Many cultures throughout the world still value community as central to their way of life. In South Africa, people hold the concept of Ubuntu, “I am because we are.” East Asian cultures carry the sense of responsibility toward family as well as the larger community. The same is true in Latin cultures. In Italian and Mexican towns, for example, people come out in evenings to take a walk around the plaza and greet each other. In India, family members often live near each other or in the same household providing assistance to each other in various ways.

Though change is difficult, we can become each other’s support. As stone sculptors like Zimbabwe’s Dominic Benhura understand, with vision, skill and focused effort, hardened stone can be sculpted into solid expressions of joy as seen in “Swing Me Mama” and Benhura’s many other sculptures. Bernini’s sculpture Apollo and Daphne in Rome’s Galleria Borghese demonstrates how even painful, fearful, and sorrowful moments aren’t necessarily bereft of beauty. Often they are part of each other. Effort to create the sense of a supportive village in our neighborhoods isn’t impossible. Intentional communities around the world are doing it. “You got to put one foot in front of the other and lead with love,” sings Melanie DeMoore. “Don’t give up hope, you’re not alone.”
In ending his poem, “Blessing for a New Year,“ Crew writes about emptying your life of the things that clutter it.
learn how
to empty it all out, let in only
what frees you this new year,
what keeps the heart clear.”
Our thoughts can sometimes be a kind of prison that traps us in fear and worry. But we can be people of peace by choosing to respond differently to fear. In “A Community of the Spirit” the Persian poet Rumi writes, “Why do you stay in prison when the door is so wide open? Move outside the tangle of fear-thinking. Live in silence. Flow down and down in always widening rings of being.” Stepping through the door of fear, and allowing silence to surface, allows us to touch again the source of our own presence and of life that is much bigger than our losses or anxiety. A wider community of being is there for us to connect to when we turn to it.






This really hit me: Too long American culture has led us to think that we have to struggle against others to “make it,'”that “self-reliance” is what we need to get us through hard times. But as storyteller and scholar Michael Meade suggests, the rugged individual should by now more appropriately be called the “ragged individual.” Humans aren’t meant to solve everything on their own. People are meant to live in community offering support and help to each other as we move through life.
This is totally me. Somewhere in my youth, from my upbringing, I was shown or taught or picked up that depending on anyone was a mistake.
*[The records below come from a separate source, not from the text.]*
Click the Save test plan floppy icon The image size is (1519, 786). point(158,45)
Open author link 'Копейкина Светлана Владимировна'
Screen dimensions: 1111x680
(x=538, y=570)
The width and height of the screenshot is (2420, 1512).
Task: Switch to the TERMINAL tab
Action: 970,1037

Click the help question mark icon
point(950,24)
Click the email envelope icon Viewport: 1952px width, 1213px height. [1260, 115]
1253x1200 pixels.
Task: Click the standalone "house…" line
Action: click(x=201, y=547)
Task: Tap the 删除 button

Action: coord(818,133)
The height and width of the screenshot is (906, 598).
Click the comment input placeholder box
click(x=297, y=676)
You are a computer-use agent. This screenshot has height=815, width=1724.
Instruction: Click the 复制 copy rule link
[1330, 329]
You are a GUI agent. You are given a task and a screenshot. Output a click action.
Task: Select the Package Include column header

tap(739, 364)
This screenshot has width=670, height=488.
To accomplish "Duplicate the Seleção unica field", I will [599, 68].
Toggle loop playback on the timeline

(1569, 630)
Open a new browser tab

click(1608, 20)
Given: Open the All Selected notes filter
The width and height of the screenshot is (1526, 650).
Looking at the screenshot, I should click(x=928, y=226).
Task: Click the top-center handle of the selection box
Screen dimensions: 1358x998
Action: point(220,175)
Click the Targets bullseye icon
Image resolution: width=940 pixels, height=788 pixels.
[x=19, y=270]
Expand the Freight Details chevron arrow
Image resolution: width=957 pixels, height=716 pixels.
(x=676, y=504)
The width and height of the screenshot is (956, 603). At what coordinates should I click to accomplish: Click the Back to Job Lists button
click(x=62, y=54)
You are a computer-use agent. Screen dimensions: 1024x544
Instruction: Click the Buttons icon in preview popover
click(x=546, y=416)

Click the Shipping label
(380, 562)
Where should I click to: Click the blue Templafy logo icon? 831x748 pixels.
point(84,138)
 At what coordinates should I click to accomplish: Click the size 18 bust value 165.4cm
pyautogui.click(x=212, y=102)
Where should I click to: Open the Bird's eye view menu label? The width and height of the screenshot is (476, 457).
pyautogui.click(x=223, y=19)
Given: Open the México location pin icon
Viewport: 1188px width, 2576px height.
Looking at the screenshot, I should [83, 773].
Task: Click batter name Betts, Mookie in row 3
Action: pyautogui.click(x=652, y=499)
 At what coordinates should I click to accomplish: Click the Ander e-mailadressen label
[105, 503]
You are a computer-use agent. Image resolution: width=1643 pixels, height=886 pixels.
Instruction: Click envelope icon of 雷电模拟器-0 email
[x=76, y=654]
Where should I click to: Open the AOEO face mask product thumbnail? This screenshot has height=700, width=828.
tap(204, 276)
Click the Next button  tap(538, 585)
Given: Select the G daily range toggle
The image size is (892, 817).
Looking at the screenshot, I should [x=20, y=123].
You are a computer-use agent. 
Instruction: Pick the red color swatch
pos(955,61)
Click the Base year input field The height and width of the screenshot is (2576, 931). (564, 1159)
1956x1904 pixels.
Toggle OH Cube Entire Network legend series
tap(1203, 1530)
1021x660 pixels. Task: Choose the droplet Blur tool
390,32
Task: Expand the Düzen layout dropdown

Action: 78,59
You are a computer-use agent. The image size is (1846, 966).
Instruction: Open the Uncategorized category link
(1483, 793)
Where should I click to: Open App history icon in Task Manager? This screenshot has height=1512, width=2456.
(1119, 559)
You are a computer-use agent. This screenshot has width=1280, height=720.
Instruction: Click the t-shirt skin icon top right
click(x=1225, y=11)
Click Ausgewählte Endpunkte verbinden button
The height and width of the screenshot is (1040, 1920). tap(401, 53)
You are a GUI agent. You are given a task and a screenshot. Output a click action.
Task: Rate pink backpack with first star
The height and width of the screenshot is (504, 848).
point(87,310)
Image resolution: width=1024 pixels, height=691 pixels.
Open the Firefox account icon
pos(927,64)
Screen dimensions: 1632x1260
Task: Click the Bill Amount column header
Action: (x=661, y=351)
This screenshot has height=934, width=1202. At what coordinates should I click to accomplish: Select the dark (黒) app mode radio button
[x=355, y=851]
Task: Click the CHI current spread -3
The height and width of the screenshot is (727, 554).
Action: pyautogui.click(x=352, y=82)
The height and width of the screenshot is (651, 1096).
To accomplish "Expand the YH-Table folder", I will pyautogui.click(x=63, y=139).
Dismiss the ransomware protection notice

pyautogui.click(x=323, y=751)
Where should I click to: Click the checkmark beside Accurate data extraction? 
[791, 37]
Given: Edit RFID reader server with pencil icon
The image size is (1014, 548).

And I think I am ragged indeed, and if I’m honest, pretty frightened. There’s the personal: Who will find me when I have a stroke, and how long will it take? But more than that, what I am doing in this dark alone? How am I being of use? I need to open some doors–so many beautiful ones. I hope there’s dancing on the other side. Music. Love you. Thanks for this.
Your questions of “Who will find me when I have a stroke, and how long will it take? But more than that, what I am doing in this dark alone? How am I being of use?” are ones I think multitudes are asking. A fundamental need in our culture is how to form community. With more and more things falling apart that we depended on in the past, the question of how we truly create the beloved community that people long for grows larger. We can start small with just one thing to expand a sense of community in our own neighborhoods perhaps, and see how things can grow from there. Where does your heart lead you, what makes it expand, energize when you think of being of use and where you might let your next step might take you? This is what I’m currently contemplating.